**Quoted passage**
Once on their adventures, Brian changed them with his wand into three hawks, that they might seize the apples; but the King's daughters, by magic, changed themselves into griffins, and chased them away, though the Druid, by superior power, then turned them into harmless swans. One son gained the pig's skin as a reward for reciting a poem. A search for the Island of Fianchaire beneath the sea was a difficulty. But we are told, "Brian put on his water-dress." Securing a head-dress of glass, he plunged into the water. He was a fortnight walking in the salt sea seeking for the land.

Lugh came in contact with a fairy cavalcade, from the Land of Promise. His adventure with Cian illustrated ideas of transformation. Cian, when pursued, "saw a great herd of swine near him, and he struck himself with a Druidical wand into the shape of one of the swine." Lugh was puzzled to know which was the Druidical pig. But striking his two brothers with a wand, he turned them into two slender, fleet hounds, that "gave tongue ravenously" upon the trail of the Druidical pig, into which a spear was thrust. The pig cried out that he was Cian, and wanted to return to his human shape, but the brothers completed their deed of blood.

Not only the pig, but brown bulls and red cows figure in stories of Irish magic. We read of straw thrown into a man's face, with the utterance of a charm, and the poor fellow suddenly going mad. Prince Comgan was struck with a wand, and boils and ulcers came over him, until he gradually sunk into a state of idiocy. A blind Druid carried about him the secret of power in a straw placed in his shoe, which another sharp fellow managed to steal.

**Challenges**
(a) Summarize the passage on Irish magic in two sentences.
(b) According to the passage on Irish magic, where did the blind Druid keep the secret of his power?
(c) Reproduce everything in the passage on Irish magic from "Not only the" down to "managed to steal.".

**Data section**
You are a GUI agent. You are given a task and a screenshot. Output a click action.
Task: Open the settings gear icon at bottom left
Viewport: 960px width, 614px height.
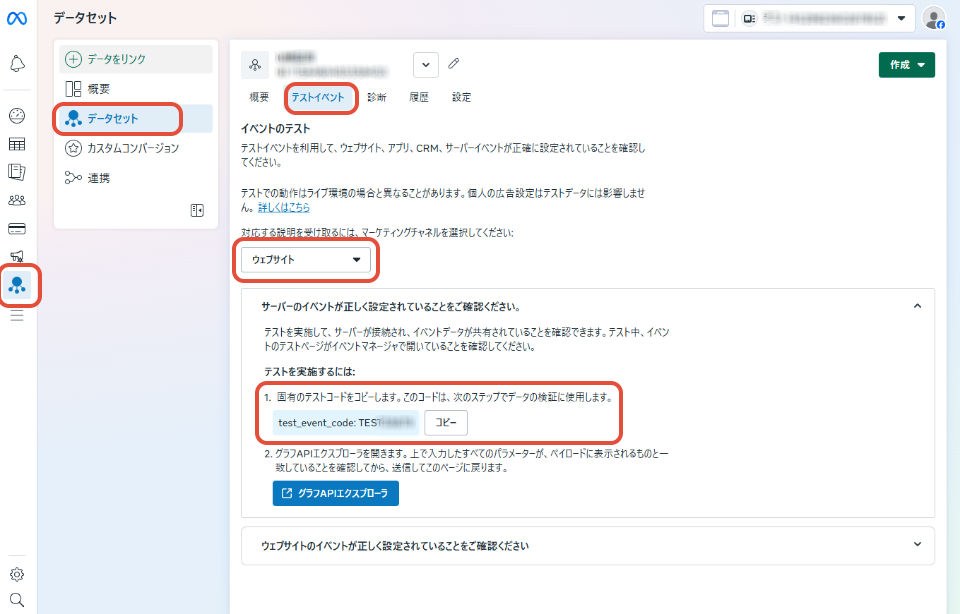click(17, 574)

**Results for each task**
(a) Brian searched beneath the sea for the Island of Fianchaire, putting on a water-dress and a head-dress of glass and walking for a fortnight in the salt sea. Other stories of Irish magic tell of Cian using a Druidical wand to take the shape of a pig when pursued, and of people struck with straw or a wand who went mad or fell into idiocy.

(b) In a straw placed in his shoe.

(c)
Not only the pig, but brown bulls and red cows figure in stories of Irish magic. We read of straw thrown into a man's face, with the utterance of a charm, and the poor fellow suddenly going mad. Prince Comgan was struck with a wand, and boils and ulcers came over him, until he gradually sunk into a state of idiocy. A blind Druid carried about him the secret of power in a straw placed in his shoe, which another sharp fellow managed to steal.